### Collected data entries
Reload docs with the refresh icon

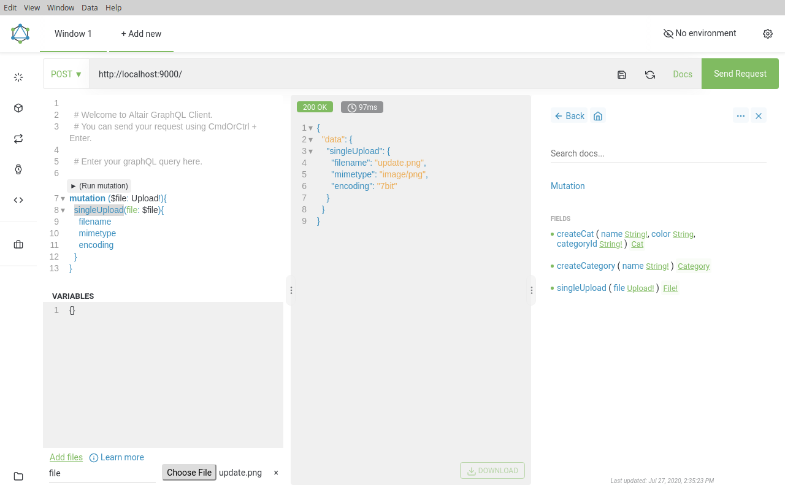pos(649,74)
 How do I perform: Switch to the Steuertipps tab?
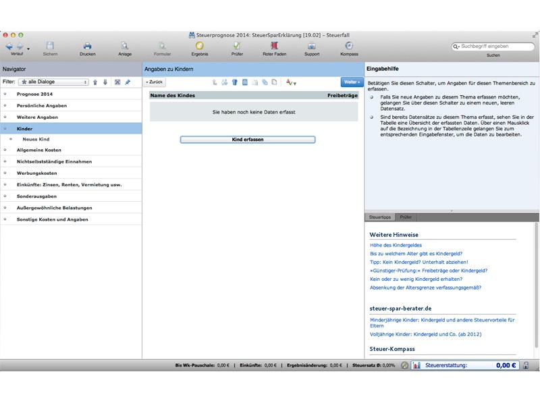[x=380, y=217]
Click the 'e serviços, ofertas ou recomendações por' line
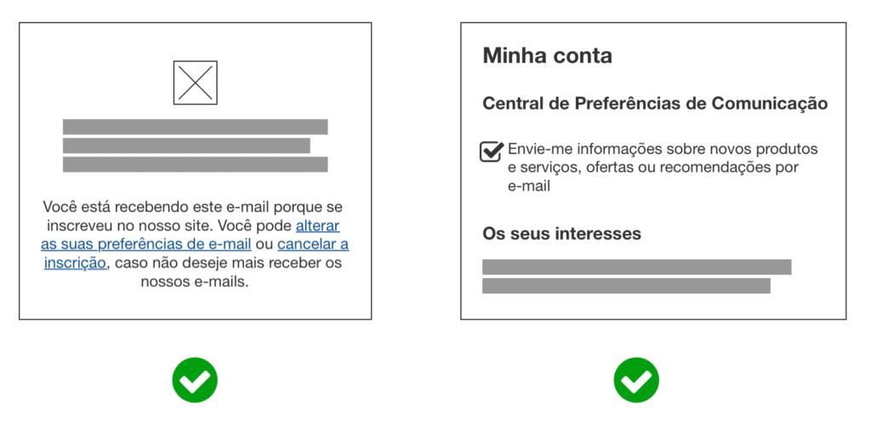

### What you are asked to do
Could you return each line, unchanged, from the line containing "How do I perform: Switch" through the last line of the entries above, leaving out the pictures?

### Reply
 How do I perform: Switch to the Steuertipps tab?
[x=380, y=217]
Click the 'e serviços, ofertas ou recomendações por' line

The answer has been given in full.